*** Text block Section Begins ***

This is therefore a good and useful book, owing to the integrity of its intentions and methods, and also the achieved clarity of its style; as argument, however, it voices implausible conclusions about the religiousity of Blake, Wordsworth, Keats, Mary Shelley, and even Percy Bysshe Shelley; but the implausibility of these conclusions should not diminish appreciation of its originality, trenchancy, and usefulness. The intelligence of its accounts of the different senses of the word “religion,” its deep learning in the historical literature of religion in England (and I suspect that we are here given only the abridged version of Ryan’s long view), and its exposition of the social, political, and economic crises that religion symbolized distinguish this new book profoundly from many of those that have previously treated its topics.

*** Text block Section Ends ***
*** Supplied information Section Begins ***

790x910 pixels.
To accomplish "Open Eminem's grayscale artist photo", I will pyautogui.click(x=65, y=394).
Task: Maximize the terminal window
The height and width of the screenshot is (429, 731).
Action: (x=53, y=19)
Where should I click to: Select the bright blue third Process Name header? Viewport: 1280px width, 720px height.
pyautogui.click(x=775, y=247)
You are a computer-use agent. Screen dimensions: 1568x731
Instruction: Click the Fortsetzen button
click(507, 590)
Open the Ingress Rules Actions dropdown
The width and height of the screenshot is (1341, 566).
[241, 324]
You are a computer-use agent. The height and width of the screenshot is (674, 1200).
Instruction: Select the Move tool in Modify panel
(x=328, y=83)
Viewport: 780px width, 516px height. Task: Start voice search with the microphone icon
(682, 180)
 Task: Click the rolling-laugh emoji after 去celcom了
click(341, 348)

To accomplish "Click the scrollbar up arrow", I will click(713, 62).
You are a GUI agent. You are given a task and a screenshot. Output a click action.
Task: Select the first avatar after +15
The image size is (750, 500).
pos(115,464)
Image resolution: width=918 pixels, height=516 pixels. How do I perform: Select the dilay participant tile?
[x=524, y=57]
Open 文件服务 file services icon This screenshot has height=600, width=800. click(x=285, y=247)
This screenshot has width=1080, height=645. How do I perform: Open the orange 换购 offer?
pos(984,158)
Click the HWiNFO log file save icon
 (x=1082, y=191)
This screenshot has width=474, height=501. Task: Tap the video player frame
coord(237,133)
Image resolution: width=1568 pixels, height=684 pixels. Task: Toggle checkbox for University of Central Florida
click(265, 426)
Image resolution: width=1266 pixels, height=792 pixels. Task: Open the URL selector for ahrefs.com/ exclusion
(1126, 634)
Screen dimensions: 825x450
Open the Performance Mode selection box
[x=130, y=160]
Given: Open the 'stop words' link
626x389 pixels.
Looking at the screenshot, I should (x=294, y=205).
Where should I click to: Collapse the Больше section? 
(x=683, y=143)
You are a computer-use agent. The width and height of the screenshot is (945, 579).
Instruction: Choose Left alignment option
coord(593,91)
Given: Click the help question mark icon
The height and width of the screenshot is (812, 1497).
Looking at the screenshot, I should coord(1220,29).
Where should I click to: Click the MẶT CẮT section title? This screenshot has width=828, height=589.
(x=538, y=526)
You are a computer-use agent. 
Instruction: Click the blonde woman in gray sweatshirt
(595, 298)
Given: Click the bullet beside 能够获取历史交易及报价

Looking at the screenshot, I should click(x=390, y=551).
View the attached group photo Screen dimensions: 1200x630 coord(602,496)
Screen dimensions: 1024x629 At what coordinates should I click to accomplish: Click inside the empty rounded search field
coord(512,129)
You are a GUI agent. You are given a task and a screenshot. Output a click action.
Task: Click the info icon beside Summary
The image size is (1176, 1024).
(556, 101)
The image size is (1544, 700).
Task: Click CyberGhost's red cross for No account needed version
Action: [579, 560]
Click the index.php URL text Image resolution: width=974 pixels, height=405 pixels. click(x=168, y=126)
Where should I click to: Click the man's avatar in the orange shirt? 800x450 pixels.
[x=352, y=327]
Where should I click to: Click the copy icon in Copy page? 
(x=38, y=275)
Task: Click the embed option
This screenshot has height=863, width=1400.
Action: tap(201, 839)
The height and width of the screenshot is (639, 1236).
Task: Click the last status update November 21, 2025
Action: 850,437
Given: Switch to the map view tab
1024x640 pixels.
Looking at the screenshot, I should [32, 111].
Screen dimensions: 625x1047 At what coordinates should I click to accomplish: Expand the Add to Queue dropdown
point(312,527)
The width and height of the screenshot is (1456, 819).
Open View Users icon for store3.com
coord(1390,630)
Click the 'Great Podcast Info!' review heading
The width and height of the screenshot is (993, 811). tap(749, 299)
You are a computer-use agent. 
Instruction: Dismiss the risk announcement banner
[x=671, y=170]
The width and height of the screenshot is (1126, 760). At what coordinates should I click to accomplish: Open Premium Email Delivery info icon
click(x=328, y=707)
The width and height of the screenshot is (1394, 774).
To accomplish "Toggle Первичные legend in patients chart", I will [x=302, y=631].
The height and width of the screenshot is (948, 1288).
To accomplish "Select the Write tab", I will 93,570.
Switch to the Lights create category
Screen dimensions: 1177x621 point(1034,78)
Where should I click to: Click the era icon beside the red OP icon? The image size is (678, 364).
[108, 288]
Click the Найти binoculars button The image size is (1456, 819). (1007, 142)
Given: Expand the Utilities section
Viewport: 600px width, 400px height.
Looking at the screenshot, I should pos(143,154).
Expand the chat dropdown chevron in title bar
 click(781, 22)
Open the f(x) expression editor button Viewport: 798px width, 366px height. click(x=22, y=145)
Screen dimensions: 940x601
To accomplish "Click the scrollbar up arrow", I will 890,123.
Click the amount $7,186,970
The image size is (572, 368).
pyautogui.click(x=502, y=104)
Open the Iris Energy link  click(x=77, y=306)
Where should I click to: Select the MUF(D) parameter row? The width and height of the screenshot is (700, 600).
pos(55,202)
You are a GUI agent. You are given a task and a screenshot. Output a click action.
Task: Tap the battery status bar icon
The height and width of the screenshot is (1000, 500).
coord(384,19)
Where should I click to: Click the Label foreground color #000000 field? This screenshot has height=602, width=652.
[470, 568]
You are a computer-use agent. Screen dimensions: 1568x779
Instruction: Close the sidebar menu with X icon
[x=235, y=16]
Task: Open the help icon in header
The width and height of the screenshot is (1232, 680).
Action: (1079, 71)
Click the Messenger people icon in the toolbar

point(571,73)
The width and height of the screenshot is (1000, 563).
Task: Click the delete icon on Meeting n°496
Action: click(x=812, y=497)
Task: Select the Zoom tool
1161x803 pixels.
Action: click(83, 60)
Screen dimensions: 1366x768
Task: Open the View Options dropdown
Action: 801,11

*** Supplied information Section Ends ***

**Tasks and exercises**
[1] In the book review, which writers are named as the subjects of the book's implausible conclusions about religion?
[2] Carry the book review forward from its last sentence.
None of the lines above is needed.

**Responses per task**
[1] Blake, Wordsworth, Keats, Mary Shelley, and Percy Bysshe Shelley.

[2]
Ryan points out that “it is difficult to distinguish between the political and religious aspects of the cultural transformation experienced by English society at the beginning of the nineteenth century”; the vitality of dissenting communities and of millenarianism gave “eschatological resonance to current events . . . during the Revolutionary and Napoleonic eras” (3). Other scholars—E. P. Thompson, M. H. Abrams, David V. Erdman, Terence Hoagwood, Ian McCalman, John Mee, and others—have argued that the relationship worked the other way: eschatological vocabularies represented the political significance of the Revolution and the war. But Ryan’s concern is the relationship between those two discursive sets, sociopolitical change and religious myth.

The introduction states the book’s primary thesis: “all the poets [treated in the book] committed themselves resolutely to this work of cultural critique,” wherein “the role of religion” is “a dynamic ideology behind social and political action” (4). Ryan writes that all the writers he discusses “dedicate their talents to the subversion or revision of coercive and obscurantist systems of belief” (5). Revolutionaries and reactionaries alike understood that “to discredit Christianity [as Byron does in Cain, e.g.] was to contribute to the destabilization of the British government” (7). The reformation named in the book’s title refers to the writers’ creative expression of “radical dissatisfaction with the state of public religion in their time” (7); rather than compensatory fantasies about a super-power promising eternal rewards in some other world, Ryan argues, “the Romantic religious agenda was a response to history, to politics, to economics” (8).